Irgendwie bin ich mit dieser Meinung nicht so richtig einverstanden. Das könnte natürlich daran liegen, dass ich noch kein wirklich professionelles Model vor der Kamera hatte. Gleichwohl denke ich, dass einige meiner Bilder durchaus etwas Qualität haben (definitiv nicht alle). Der springende Punkt bei Calvin ist das Posen des Models. Dieses sollte vom Model gut und sicher beherrscht werden, während der Fotograf entspannt das Licht einstellen kann. Jedem seine Aufgabe halt.

Das sehe ich anders...

Natürlich kann ich schlecht dem Model die Pose vormachen, die ich gerne haben möchte und ich denke, auch weibliche Fotografinnen würden sich damit oft schwer tun. Aber letzenendes muss ich als Fotograf doch genau die Anweisungen geben, damit das Bild aus meinem Kopf überhaupt auf die Speicherkarte kommen kann. Hier liegt genau der Vorteil bei unerfahrenen Modellen. Sie haben nicht schon 100 einstudierte Standard-Posen, sondern sind viel besser in die richtige Richtung zu lenken. Man braucht halt nur, gerade am Anfang, eine Eingewöhnungszeit. Ich habe das vor einigen Wochen selber erlebt, als ich ein Model fotografiert habe, das sehr eigenständige Posen gemacht hat. Das war extrem ungewohnt und gar nicht so vorteilhaft wie ich dachte, weil es viel schwieriger war, meine Bildidee zu vermitteln, wenn die dazugehörige Pose icht im Repertoire vorhanden war. Oft fehlte mir einfach die Natürlichkeit.

Für mich ist ein "gutes Model" jeder Mensch mit einem ausdrucksstarken/interessanten/besonderen Gesicht, egal ob dieser Jemand erfahrungen im vor der Kamera stehen hat oder nicht. Zu gute kommt mir natürlich, das gebe ich zu, die Tatsache, dass ich fast nur Oberkörper-Portraits mache, sodass ich nicht weiter auf die Positionierung der Beine achten muss, was vieles erleichtert. Es kommt für mich nur aufs Gesicht an!

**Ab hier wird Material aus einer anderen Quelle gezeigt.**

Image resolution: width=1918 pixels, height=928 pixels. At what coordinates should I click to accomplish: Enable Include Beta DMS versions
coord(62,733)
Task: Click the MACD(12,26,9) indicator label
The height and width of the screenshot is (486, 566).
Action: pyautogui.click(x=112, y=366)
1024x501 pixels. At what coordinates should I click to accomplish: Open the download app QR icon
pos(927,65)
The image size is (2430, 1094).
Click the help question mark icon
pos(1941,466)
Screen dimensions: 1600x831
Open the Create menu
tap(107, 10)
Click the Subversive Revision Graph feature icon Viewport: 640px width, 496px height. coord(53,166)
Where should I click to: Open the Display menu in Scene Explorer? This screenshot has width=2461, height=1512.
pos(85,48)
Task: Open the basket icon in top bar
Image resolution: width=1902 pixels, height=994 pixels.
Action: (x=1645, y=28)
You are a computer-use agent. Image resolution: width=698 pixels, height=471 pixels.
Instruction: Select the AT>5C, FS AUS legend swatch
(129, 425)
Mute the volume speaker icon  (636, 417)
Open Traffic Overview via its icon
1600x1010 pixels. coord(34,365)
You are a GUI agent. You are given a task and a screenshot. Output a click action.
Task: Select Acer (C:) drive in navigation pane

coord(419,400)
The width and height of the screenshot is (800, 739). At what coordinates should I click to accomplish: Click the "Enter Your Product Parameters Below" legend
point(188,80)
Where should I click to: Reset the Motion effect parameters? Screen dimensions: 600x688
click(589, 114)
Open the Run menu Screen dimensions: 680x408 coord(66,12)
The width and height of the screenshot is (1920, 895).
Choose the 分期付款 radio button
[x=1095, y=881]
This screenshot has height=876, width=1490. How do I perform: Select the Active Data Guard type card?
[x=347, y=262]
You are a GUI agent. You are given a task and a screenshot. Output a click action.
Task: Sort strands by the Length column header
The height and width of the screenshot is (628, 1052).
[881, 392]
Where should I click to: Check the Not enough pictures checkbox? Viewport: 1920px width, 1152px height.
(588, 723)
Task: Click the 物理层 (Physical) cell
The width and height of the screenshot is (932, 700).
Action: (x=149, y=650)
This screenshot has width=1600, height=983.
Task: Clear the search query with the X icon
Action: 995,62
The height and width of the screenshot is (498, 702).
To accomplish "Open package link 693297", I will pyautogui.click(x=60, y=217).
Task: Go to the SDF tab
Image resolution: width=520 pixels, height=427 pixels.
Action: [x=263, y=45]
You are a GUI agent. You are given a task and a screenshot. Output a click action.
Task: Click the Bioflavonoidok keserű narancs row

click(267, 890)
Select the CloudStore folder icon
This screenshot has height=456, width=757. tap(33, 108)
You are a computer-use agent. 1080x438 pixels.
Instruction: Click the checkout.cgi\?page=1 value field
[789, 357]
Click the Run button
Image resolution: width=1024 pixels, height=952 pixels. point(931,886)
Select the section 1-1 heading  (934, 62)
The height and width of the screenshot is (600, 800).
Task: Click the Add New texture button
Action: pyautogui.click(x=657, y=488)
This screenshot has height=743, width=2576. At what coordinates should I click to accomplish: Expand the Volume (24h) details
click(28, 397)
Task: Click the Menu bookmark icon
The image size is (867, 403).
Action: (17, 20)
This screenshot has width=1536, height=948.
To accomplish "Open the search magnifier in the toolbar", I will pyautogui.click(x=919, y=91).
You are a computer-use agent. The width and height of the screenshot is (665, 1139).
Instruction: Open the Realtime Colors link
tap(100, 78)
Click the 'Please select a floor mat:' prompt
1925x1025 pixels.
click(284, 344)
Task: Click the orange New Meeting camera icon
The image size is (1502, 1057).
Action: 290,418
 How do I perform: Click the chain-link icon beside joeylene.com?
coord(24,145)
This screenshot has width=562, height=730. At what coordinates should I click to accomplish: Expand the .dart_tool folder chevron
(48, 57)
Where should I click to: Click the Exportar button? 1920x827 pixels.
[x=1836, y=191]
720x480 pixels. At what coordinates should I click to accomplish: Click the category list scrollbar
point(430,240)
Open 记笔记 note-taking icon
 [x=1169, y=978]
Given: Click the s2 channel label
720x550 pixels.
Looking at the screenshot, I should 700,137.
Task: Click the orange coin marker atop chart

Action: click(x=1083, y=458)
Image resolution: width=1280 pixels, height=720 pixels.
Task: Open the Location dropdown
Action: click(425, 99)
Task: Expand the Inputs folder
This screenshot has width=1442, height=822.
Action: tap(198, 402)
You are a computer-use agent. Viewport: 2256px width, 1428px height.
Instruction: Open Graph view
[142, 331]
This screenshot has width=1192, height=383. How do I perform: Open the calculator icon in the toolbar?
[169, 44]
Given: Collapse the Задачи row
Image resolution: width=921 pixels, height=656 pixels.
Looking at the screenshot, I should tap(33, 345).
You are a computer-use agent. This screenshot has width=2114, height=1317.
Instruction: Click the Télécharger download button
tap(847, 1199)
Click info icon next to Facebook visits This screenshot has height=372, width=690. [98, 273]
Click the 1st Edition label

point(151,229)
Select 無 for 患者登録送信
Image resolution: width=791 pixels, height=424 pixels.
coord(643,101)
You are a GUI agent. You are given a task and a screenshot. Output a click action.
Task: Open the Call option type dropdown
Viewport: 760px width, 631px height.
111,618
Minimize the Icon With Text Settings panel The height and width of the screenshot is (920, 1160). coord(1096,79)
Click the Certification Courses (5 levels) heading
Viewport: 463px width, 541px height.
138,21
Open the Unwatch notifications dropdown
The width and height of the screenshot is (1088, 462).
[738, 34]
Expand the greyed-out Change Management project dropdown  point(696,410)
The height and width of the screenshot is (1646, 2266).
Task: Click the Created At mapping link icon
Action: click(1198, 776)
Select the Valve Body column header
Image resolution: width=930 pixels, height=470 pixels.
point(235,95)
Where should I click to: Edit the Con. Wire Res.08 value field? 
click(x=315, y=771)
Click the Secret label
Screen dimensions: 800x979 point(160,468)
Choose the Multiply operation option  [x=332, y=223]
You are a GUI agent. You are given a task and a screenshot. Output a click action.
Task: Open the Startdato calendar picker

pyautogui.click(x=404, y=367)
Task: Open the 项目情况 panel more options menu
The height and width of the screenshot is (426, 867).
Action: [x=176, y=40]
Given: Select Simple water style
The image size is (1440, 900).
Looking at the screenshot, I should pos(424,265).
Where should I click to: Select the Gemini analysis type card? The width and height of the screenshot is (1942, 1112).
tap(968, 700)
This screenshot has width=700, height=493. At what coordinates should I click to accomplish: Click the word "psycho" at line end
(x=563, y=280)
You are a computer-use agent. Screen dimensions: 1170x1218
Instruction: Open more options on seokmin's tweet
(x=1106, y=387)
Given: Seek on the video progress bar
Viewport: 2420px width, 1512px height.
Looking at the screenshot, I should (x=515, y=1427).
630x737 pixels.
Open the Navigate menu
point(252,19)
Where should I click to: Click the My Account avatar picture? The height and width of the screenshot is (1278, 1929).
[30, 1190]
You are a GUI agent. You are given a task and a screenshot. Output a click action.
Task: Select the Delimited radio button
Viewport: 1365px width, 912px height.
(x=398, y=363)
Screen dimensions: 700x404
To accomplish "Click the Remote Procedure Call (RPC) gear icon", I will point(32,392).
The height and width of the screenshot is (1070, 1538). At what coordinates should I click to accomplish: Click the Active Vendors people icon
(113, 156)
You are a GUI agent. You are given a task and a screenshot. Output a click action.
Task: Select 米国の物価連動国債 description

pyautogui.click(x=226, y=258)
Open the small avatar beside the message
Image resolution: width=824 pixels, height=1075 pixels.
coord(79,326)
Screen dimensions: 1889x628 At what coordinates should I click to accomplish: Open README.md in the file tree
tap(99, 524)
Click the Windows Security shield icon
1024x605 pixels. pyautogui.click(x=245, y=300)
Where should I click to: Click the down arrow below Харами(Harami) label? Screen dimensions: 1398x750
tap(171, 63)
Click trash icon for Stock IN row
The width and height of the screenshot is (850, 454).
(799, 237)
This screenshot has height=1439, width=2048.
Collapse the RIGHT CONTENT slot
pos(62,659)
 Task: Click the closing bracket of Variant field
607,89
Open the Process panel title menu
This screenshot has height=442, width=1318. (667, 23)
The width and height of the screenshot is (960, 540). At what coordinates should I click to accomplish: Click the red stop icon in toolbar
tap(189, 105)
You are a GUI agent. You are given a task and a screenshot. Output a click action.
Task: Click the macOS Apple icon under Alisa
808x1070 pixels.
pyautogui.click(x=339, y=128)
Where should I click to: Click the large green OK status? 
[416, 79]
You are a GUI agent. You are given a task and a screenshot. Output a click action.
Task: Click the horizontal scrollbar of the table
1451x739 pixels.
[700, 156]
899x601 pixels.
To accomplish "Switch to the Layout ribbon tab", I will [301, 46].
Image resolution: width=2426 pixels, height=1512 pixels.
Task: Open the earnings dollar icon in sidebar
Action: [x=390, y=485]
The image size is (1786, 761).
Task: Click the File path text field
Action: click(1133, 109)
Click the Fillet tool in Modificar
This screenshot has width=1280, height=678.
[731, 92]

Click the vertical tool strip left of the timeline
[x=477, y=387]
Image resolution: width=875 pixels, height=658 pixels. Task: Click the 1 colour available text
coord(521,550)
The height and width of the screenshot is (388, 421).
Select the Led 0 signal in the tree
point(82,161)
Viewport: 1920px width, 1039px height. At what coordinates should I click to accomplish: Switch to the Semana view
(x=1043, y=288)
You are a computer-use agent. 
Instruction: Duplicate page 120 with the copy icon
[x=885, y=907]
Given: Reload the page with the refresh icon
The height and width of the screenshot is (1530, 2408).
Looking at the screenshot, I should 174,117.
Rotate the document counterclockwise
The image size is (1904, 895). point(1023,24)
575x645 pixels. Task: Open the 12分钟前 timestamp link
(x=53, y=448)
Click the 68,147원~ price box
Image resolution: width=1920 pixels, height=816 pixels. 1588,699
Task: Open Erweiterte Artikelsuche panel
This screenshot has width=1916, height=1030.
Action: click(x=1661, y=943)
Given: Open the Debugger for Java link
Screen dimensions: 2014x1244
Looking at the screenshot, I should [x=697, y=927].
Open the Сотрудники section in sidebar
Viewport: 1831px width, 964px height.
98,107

Einen Tag später, auf dem Workshop, habe ich die Art und Weise kennengelernt, wie Laura ihre Models anweist. Nämlich gar nicht bzw. kaum und es sind nicht immer professionelle Modelle, sondern einfach eben diese interessanten Charaktere. Sie wartet, bis sich ein Bild von selbst ergibt und erzielt dadurch Natürlichkeit.

Diese Art des Fotografierens fand ich ziemlich gut und habe mittlerweile viele gute Erfahrungen damit machen können. Wenn ein Ausdruck oder eine Haltung stimmt, kann man kurz die Anweisung "so bleiben, bitte" geben und schon hat man die Bilder, die der Person bzw. dem Charakter der Person entsprechen.

Hat Calvin also Quatsch geschrieben, wenn er meint, das man für "gute Bilder" ein professionelles Model benötigt? Nein, ganz und gar nicht. Es hängt eben immer von den Bildern ab, die man machen möchte. Calvin fotografiert oft Beauty-Bilder mit viel Retusche etc. Natürlich ist da ein professionelles Model von Vorteil, das z.B. besonders reine Haut hat etc. Doch das ist ja bekanntermaßen nicht meine Art der Fotografie. Es kommt als immer darauf an, was für Bilder ihr erstellen wollt. Denn genau danach sucht man sich den Charakter vor der Kamera aus.

Grundsätzlich denke ich, kann ein guter Fotograf von jedem Menschen ein tolles Bild machen.